Task prompt: Copy the following lines exactly as they appear.

#####

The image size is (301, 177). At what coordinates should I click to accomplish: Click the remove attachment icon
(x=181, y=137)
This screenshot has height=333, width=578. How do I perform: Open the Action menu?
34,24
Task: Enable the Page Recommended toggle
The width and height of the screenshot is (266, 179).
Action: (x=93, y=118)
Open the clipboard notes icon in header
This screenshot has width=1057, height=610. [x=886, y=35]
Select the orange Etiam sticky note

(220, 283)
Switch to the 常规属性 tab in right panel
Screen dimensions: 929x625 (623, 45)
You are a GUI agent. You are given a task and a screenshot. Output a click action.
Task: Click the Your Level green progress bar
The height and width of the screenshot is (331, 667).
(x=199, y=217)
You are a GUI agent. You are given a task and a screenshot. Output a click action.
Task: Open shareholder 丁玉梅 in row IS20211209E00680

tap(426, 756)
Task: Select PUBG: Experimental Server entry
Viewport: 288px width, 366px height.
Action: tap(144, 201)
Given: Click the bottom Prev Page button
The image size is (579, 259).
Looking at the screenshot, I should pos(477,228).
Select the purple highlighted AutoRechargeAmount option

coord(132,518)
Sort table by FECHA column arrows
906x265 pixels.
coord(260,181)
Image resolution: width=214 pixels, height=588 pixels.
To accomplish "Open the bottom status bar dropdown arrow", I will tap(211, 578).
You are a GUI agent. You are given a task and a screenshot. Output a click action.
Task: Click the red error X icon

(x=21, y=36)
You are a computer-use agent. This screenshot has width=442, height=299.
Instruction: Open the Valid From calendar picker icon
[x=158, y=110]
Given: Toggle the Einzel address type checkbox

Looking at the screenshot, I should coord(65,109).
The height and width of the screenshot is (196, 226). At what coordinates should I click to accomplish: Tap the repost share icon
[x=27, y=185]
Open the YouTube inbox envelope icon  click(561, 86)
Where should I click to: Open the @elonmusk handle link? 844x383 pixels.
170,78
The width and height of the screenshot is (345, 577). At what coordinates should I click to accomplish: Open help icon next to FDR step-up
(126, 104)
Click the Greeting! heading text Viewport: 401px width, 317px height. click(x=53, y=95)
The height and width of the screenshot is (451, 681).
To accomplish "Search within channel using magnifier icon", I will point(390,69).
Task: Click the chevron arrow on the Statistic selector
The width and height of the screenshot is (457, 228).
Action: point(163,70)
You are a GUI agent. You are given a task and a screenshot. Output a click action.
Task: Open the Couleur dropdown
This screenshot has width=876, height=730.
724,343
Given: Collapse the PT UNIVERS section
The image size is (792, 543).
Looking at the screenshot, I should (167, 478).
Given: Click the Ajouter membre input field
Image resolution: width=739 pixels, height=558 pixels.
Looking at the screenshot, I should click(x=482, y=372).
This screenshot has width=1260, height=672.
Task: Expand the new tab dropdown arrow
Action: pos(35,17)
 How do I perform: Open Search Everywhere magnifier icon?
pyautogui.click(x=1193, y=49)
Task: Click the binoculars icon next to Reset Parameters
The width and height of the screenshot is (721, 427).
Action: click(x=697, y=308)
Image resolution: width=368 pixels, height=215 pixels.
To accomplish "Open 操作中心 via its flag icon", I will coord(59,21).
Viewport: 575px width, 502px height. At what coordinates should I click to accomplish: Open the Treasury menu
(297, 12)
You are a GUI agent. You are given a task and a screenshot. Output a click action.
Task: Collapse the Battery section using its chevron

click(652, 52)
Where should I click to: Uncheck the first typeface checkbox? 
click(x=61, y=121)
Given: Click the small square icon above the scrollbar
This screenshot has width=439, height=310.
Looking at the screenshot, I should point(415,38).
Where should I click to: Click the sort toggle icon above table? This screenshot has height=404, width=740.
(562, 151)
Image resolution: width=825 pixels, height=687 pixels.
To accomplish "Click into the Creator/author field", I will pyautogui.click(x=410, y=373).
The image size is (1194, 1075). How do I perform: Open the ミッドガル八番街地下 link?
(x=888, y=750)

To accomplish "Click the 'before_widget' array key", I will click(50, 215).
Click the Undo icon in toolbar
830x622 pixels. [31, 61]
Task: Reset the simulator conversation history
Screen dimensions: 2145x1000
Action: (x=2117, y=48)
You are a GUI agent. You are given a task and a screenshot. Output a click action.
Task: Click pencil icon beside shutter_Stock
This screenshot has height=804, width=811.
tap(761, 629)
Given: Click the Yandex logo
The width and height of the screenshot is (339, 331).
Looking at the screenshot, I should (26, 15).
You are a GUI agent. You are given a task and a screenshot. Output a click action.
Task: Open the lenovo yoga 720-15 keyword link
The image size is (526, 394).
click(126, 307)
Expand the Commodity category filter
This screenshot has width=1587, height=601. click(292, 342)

#####

Answer in full:
The image size is (301, 177). At what coordinates should I click to accomplish: Click the remove attachment icon
(x=181, y=137)
This screenshot has height=333, width=578. How do I perform: Open the Action menu?
34,24
Task: Enable the Page Recommended toggle
The width and height of the screenshot is (266, 179).
Action: (x=93, y=118)
Open the clipboard notes icon in header
This screenshot has width=1057, height=610. [x=886, y=35]
Select the orange Etiam sticky note

(220, 283)
Switch to the 常规属性 tab in right panel
Screen dimensions: 929x625 (623, 45)
You are a GUI agent. You are given a task and a screenshot. Output a click action.
Task: Click the Your Level green progress bar
The height and width of the screenshot is (331, 667).
(x=199, y=217)
You are a GUI agent. You are given a task and a screenshot. Output a click action.
Task: Open shareholder 丁玉梅 in row IS20211209E00680

tap(426, 756)
Task: Select PUBG: Experimental Server entry
Viewport: 288px width, 366px height.
Action: tap(144, 201)
Given: Click the bottom Prev Page button
The image size is (579, 259).
Looking at the screenshot, I should pos(477,228).
Select the purple highlighted AutoRechargeAmount option

coord(132,518)
Sort table by FECHA column arrows
906x265 pixels.
coord(260,181)
Image resolution: width=214 pixels, height=588 pixels.
To accomplish "Open the bottom status bar dropdown arrow", I will tap(211, 578).
You are a GUI agent. You are given a task and a screenshot. Output a click action.
Task: Click the red error X icon

(x=21, y=36)
You are a computer-use agent. This screenshot has width=442, height=299.
Instruction: Open the Valid From calendar picker icon
[x=158, y=110]
Given: Toggle the Einzel address type checkbox

Looking at the screenshot, I should coord(65,109).
The height and width of the screenshot is (196, 226). At what coordinates should I click to accomplish: Tap the repost share icon
[x=27, y=185]
Open the YouTube inbox envelope icon  click(561, 86)
Where should I click to: Open the @elonmusk handle link? 844x383 pixels.
170,78
The width and height of the screenshot is (345, 577). At what coordinates should I click to accomplish: Open help icon next to FDR step-up
(126, 104)
Click the Greeting! heading text Viewport: 401px width, 317px height. click(x=53, y=95)
The height and width of the screenshot is (451, 681).
To accomplish "Search within channel using magnifier icon", I will point(390,69).
Task: Click the chevron arrow on the Statistic selector
The width and height of the screenshot is (457, 228).
Action: point(163,70)
You are a GUI agent. You are given a task and a screenshot. Output a click action.
Task: Open the Couleur dropdown
This screenshot has width=876, height=730.
724,343
Given: Collapse the PT UNIVERS section
The image size is (792, 543).
Looking at the screenshot, I should (167, 478).
Given: Click the Ajouter membre input field
Image resolution: width=739 pixels, height=558 pixels.
Looking at the screenshot, I should click(x=482, y=372).
This screenshot has width=1260, height=672.
Task: Expand the new tab dropdown arrow
Action: pos(35,17)
 How do I perform: Open Search Everywhere magnifier icon?
pyautogui.click(x=1193, y=49)
Task: Click the binoculars icon next to Reset Parameters
The width and height of the screenshot is (721, 427).
Action: click(x=697, y=308)
Image resolution: width=368 pixels, height=215 pixels.
To accomplish "Open 操作中心 via its flag icon", I will coord(59,21).
Viewport: 575px width, 502px height. At what coordinates should I click to accomplish: Open the Treasury menu
(297, 12)
You are a GUI agent. You are given a task and a screenshot. Output a click action.
Task: Collapse the Battery section using its chevron

click(652, 52)
Where should I click to: Uncheck the first typeface checkbox? 
click(x=61, y=121)
Given: Click the small square icon above the scrollbar
This screenshot has width=439, height=310.
Looking at the screenshot, I should point(415,38).
Where should I click to: Click the sort toggle icon above table? This screenshot has height=404, width=740.
(562, 151)
Image resolution: width=825 pixels, height=687 pixels.
To accomplish "Click into the Creator/author field", I will pyautogui.click(x=410, y=373).
The image size is (1194, 1075). How do I perform: Open the ミッドガル八番街地下 link?
(x=888, y=750)

To accomplish "Click the 'before_widget' array key", I will click(50, 215).
Click the Undo icon in toolbar
830x622 pixels. [31, 61]
Task: Reset the simulator conversation history
Screen dimensions: 2145x1000
Action: (x=2117, y=48)
You are a GUI agent. You are given a task and a screenshot. Output a click action.
Task: Click pencil icon beside shutter_Stock
This screenshot has height=804, width=811.
tap(761, 629)
Given: Click the Yandex logo
The width and height of the screenshot is (339, 331).
Looking at the screenshot, I should (26, 15).
You are a GUI agent. You are given a task and a screenshot. Output a click action.
Task: Open the lenovo yoga 720-15 keyword link
The image size is (526, 394).
click(126, 307)
Expand the Commodity category filter
This screenshot has width=1587, height=601. click(292, 342)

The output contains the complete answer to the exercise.